4. Dans le grand nombre de bons poëtes comiques que la cité[14] produisit alors, Ménandre est celui dont les pièces sont toujours abondamment assaisonnées d’un sel divin[15], comme en produisaient les ondes de la mer au sein de laquelle Vénus a pris naissance. Le sel d’Aristophane, au contraire, est plein d’amertume et d’aigreur. Ses plaisanteries sont des sarcasmes qui blessent et qui mordent, et je ne sais où réside cette adresse trop vantée : si c’est dans le dialogue ou bien dans les caractères. Il est incontestable que ses imitations ne sont que de mauvaises parodies. L’habileté de ses personnages n’est pas de la politique[16], mais de la rouerie ; leur rusticité n’est pas franchise, mais stupidité ; leurs plaisanteries ne sont pas des badinages, mais des propos burlesques ; leurs amours ne sont pas de joyeux ébats, mais du libertinage. Car il semble que cet homme n’ait pas composé ses pièces dans l’intention de les offrir à des gens honnêtes : on dirait qu’il a voulu entasser les turpitudes et les obscénités pour plaire aux libertins, les calomnies et les traits amers pour charmer les envieux et les mauvais sujets....
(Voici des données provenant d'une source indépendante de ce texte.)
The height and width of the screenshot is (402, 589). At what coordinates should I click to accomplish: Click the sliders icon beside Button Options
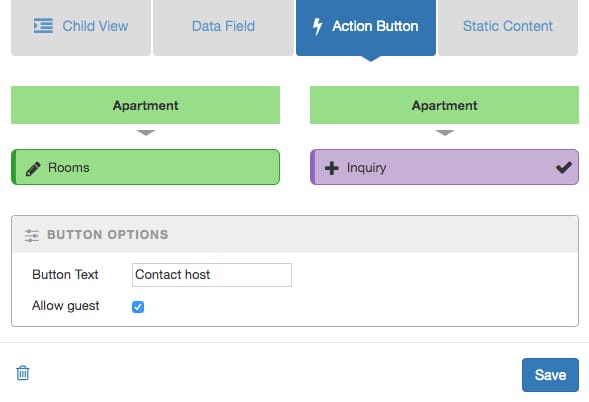32,235
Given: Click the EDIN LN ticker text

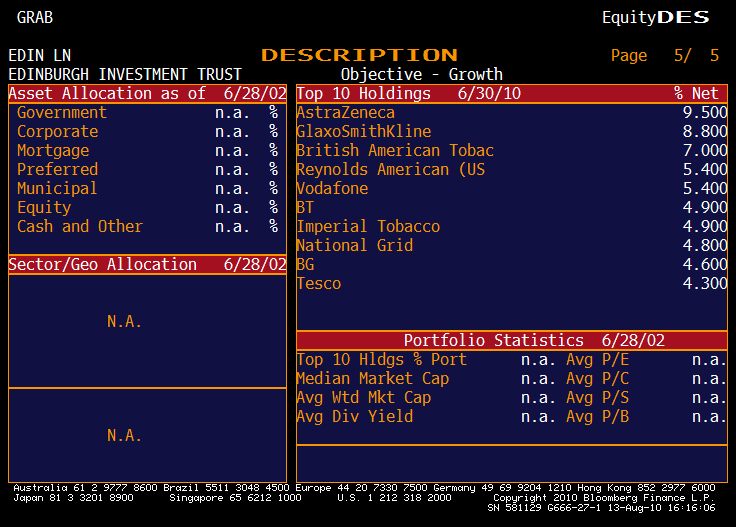Looking at the screenshot, I should [x=39, y=55].
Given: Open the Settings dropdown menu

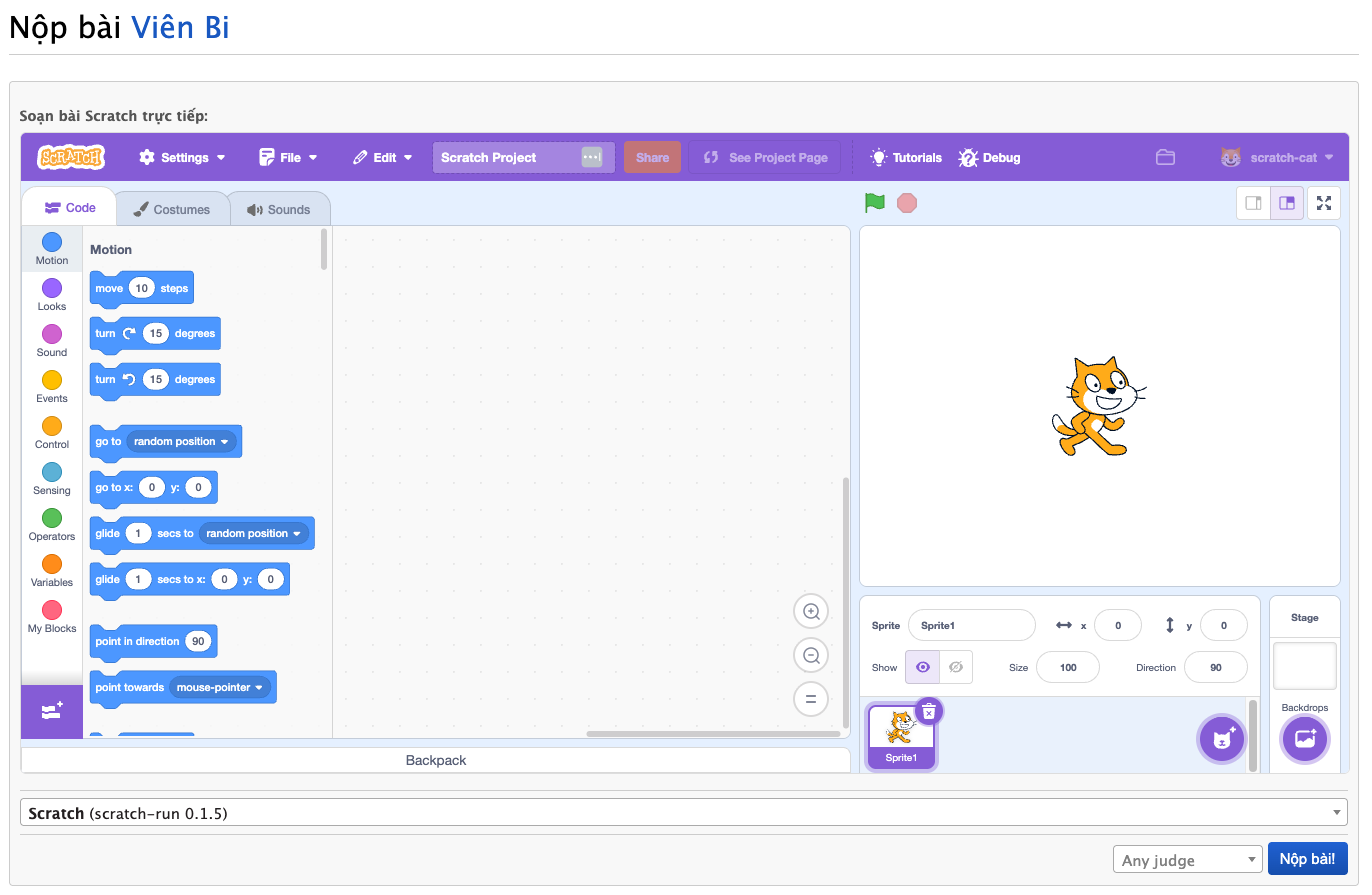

  1. Ce pronom représente-t-il Plutarque, et le morceau entier se trouve-t-il ainsi être un jugement par lui porté, et recueilli par un de ses auditeurs, de telle sorte que ce grec ne soit pas de sa main ? Ou bien Plutarque lui-même a-t-il voulu reproduire l’opinion d’un critique, dont le nom s’est perdu en même temps que les premières lignes de l’opuscule ? Cette dernière hypothèse semble moins probable.
  2. Ce passage d’Aristophane appartient à une pièce perdue.
  3. Les Écuyers, vs. 437.
  4. « Vent du nord-est » se dit en grec cæcias, et « malice » se dit cacia. Les deux mots ne diffèrent donc que par une seule lettre. De là vient l’allusion : comme le Cæcias souffle la tempête, de même la cacia (méchanceté) exhale la calomnie. Il est question du Cécias un peu plus haut, page 638, et volume I, p. 211.
  5. Les Écuyers, vs. 454.
  6. Pièce perdue.
  7. Ici le jeu de mots consiste dans la similitude du mot guelaô, qui en grec signifie « rire » et d’un nom imaginaire de ville ou de contrée. Ce jeu de mots se retrouve dans Les Acharniens, vs. 606.
  8. Pièce perdue.
  9. Les Thesmophories, vs. 455.
  10. Les Acharniens, vs. 1111.
  11. Les Acharniens, vs. 1124.
  12. Amyot, sans doute d’après une autre leçon : « ou un homme de ville. »
  13. Amyot précise : « pour les gens d’honneur et d’entendement. »
  14. Amyot : « que la ville d’Athènes. »
  15. Amyot : « de sel amoureux. »
  16. Nous traduisons textuellement. Amyot : « les ruses et finesses n’y sont point gallantes. » — M. Guillaume Guizot a publié en 1853 une remarquable Étude historique sur Ménandre, couronnée par l’Académie Française.